> [Exercise set]
(1) Please rewrite the paragraph in the RPG History Project interview that begins "I’m guessing we’ll need" as a short bulleted list, keeping its main facts.
(2) According to the RPG History Project interview, what level of monthly Patron support would make the envisioned full archive and documentary possible?

> [Document extract]
PK As I mention on the Patreon page, there will definitely be a 2017 release for the documentary. The interview archive I would like to continue updating for years to come. All of it will require the help of the community, though, if we are going to reach the quality and consistency we aspire to.
LH Did you have trouble convincing the interviewees to participate with the issues with other D&D documentaries? Was there anyone who said no, and still won’t participate even after they’ve seen what you’ve done?
PK The only people who have balked so far are folks who are either camera shy or just too humble to want to be interviewed. I understand that completely. There has been mention here and there of the other documentaries, but nothing negative from our prospective interviewees.
LH How many interviewees? Who are they?
PK I’m guessing we’ll need at least thirty interviews to have a fully fleshed-out film, and right now we’re at about half of that. We have great stuff from Luke Gygax, Jon Peterson, Dave Wesely, Lee and Barry Gold… Paul Stormberg gave us an on-camera tour of 330 Center St. that is pretty magical. And as you mentioned in previous articles, we got interesting perspective from mythology expert Robert Walter and also Rob Cohen who is part of the creative teams behind the Simpsons and Big Bang Theory. It’s awesome to see D&D’s roots reach into other huge cultural phenomena.
LH How many more interviews do you have to go?
PK There are a handful of folks we’re arranging interviews with here in the Southwest, but as you know, the Midwest is where most of the “Old Guard” call home. We’re planning a 7-10 day tour of Wisconsin and Minnesota to visit with as many of those folks as we can, but we’ll need the help of our supporters to make larger operations like that possible.
LH How much would it take to make this happen sooner?
PK The bad thing about bootstrapping a project like this is that it’s a mountain of hard work; the good thing is that we are efficient with every single dollar. The film and the archive will happen no matter what, but the level of Patron support will be key in determining scale and quality. For the full archive we envision and a moving, artful documentary, $5,000/mo in Patron support would get us there.
LH When will we seem something on Patreon? What about Kickstarter or other crowd funding?
PK Yes, Patreon! Support us today, even if it’s for just a buck a month! I think real lovers of the hobby will find the content and updates to be more than worth it.
LH How else can we support this project?
PK Share our videos and talk about them with your friends! That’s always a huge help. At the end of the day, the RPG History Project is all about community. I’m hoping it will strengthen the tabletop RPG community by providing a richer common history for us to share and discuss.
LH Is your Dorks of Yore Facebook page the best way to keep up with this project? Will there be a dedicated FB page or G+ group for this project?
PK Yes, the Dorks of Yore FB page is the best way to follow our activity outside of the Patreon posts. We don’t plan a separate Facebook page for the project, but we may create a closed group page for Patrons so we can use it for livestreams, etc. I’m not sure about that, though.

(Stored items)
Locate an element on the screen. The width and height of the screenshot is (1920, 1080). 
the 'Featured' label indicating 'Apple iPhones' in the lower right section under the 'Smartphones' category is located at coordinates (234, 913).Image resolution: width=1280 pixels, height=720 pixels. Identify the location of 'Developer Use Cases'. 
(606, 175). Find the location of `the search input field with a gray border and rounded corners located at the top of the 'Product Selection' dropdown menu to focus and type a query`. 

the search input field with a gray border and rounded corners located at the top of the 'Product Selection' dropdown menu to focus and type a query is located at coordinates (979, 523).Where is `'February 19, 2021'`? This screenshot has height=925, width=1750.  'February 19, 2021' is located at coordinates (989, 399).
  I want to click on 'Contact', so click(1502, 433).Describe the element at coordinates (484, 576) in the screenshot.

> [Results of the exercise]
(1)
- At least thirty interviews are needed for a fully fleshed-out film, and about half of that are done so far.
- There is great material from Luke Gygax, Jon Peterson, Dave Wesely, and Lee and Barry Gold.
- Paul Stormberg gave an on-camera tour of 330 Center St.
- Mythology expert Robert Walter and Rob Cohen, who is part of the creative teams behind the Simpsons and Big Bang Theory, offered interesting perspective.
- It is awesome to see D&D’s roots reach into other huge cultural phenomena.

(2) $5,000 per month.